Ausschreitungen bei Frankfurt-Neapel: Neapel sehen und verlieren
Rund um die Partie zwischen der SSC Neapel und der SG Eintracht Frankfurt kam es zu Ausschreitungen. Es war mehr als nur ein verlorenes Fußballspiel.
In Deutschland glauben recht viele Menschen, dass die Wendung „Neapel sehen und sterben“ von Goethe geschrieben wurde. Der Dichter stammte bekanntlich aus Frankfurt und hatte sich in den 1780er Jahren in friedlicher Eintracht auf seine Italienische Reise begeben. Goethe zitiert allerdings nur: „‚Vedi Napoli e poi muori!‘ sagen sie hier. ‚Siehe Neapel und stirb!‘“, heißt es bei ihm.

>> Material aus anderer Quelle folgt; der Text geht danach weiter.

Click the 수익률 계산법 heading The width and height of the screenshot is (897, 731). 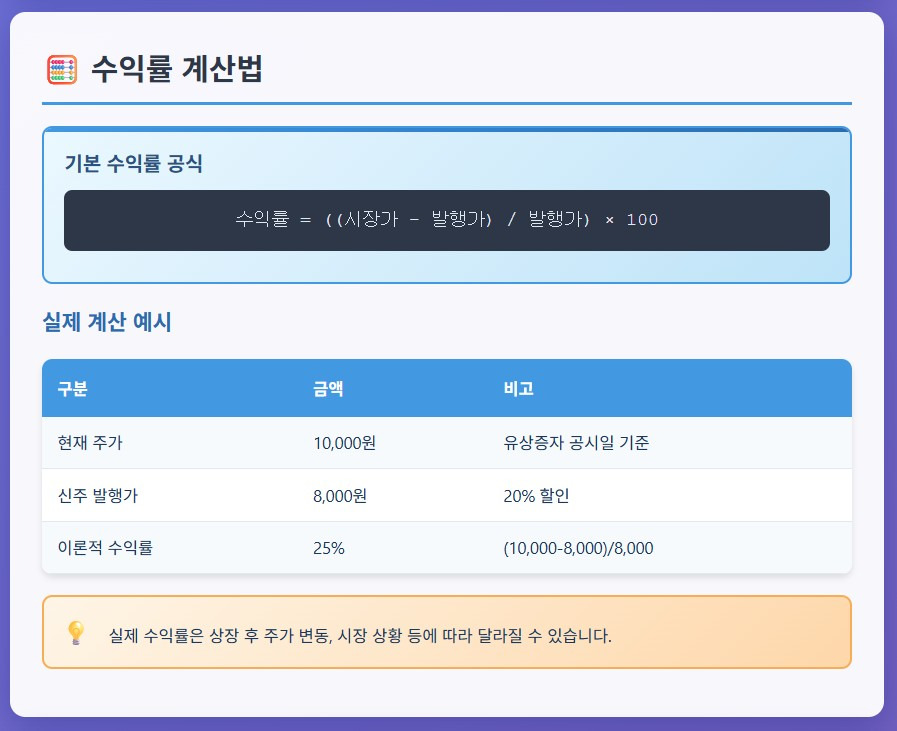pyautogui.click(x=177, y=69)
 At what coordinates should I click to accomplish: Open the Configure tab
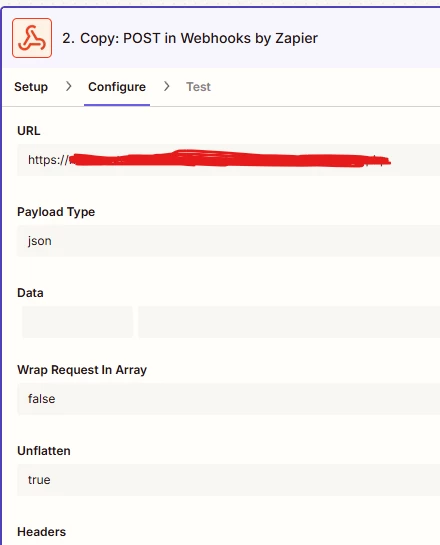point(117,87)
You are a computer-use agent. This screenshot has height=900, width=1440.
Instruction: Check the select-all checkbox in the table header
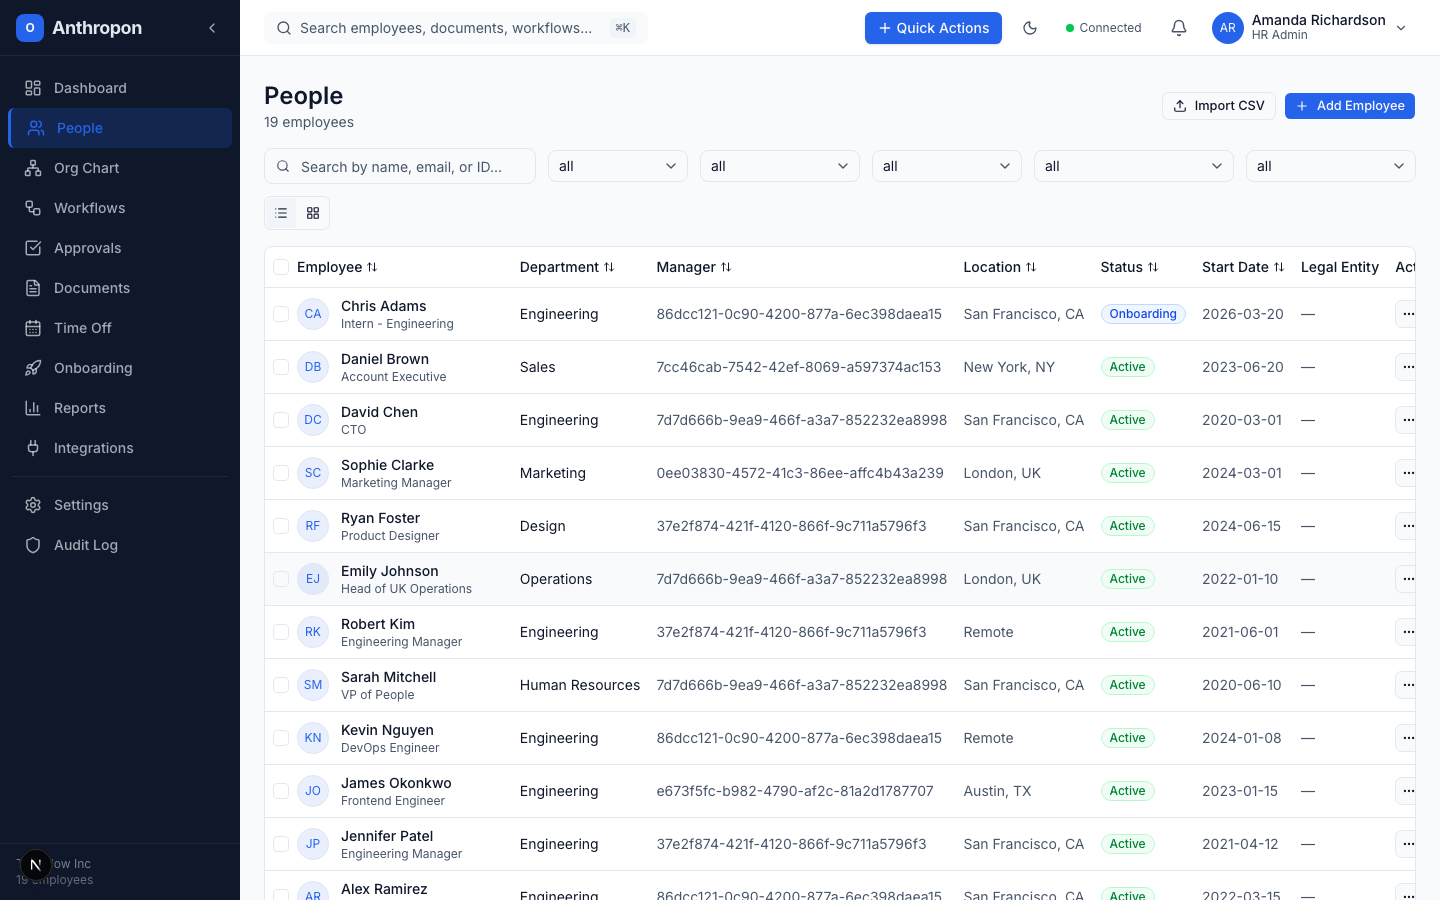(281, 267)
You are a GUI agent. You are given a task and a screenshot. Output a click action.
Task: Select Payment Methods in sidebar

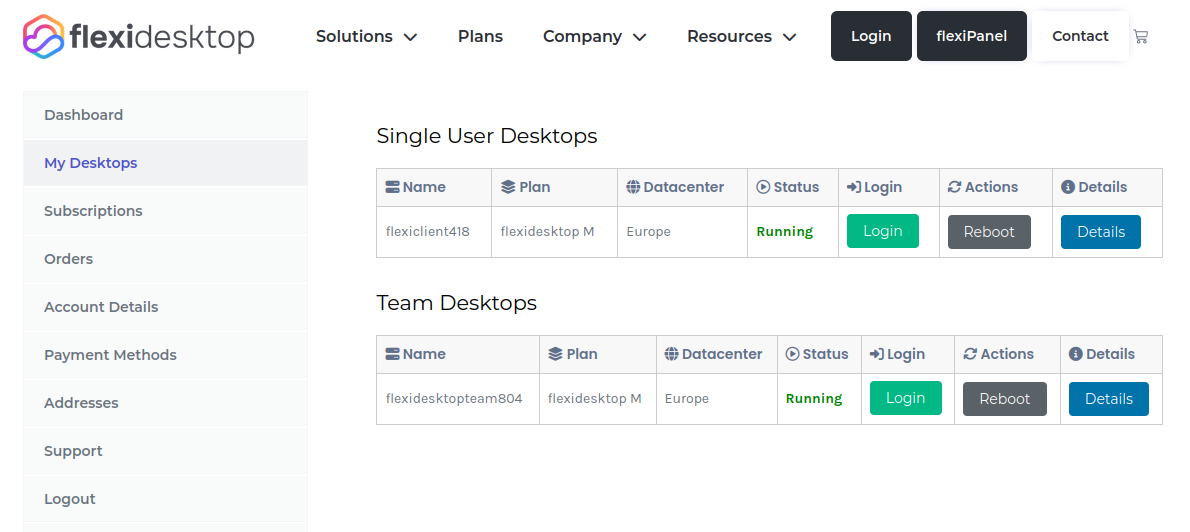point(110,355)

Am Mittwoch hatten sich erneut etliche Hessen auf eine historische Reise nach Kampanien begeben. Gefreut auf sie hatte sich in Neapel allerdings niemand, zumindest nicht die Behörden: Ein Einreiseverbot war diskutiert worden, verhängt hat die Präfektur Neapel letztlich ein Verbot des Ticketverkaufs an alle Menschen, die ihren Wohnsitz in Frankfurt haben. Zuvor hatte dieselbe Präfektur ein solches Verbot für alle ausgesprochen, die in Deutschland leben, doch das war von einem Verwaltungsgericht kassiert worden.
Dass der Fußball eine sehr eigene Welt darstellt, merkt man schon daran, dass an Stadionverbote für Spieler, Betreuer und Funktionäre der SG Eintracht Frankfurt nicht gedacht wurde. Die mussten ja zu einer absehbaren Schlappe in der Champions League antreten: Nach der 0:3-Niederlage (plus 0:2 im Hinspiel) ist die Eintracht nun draußen.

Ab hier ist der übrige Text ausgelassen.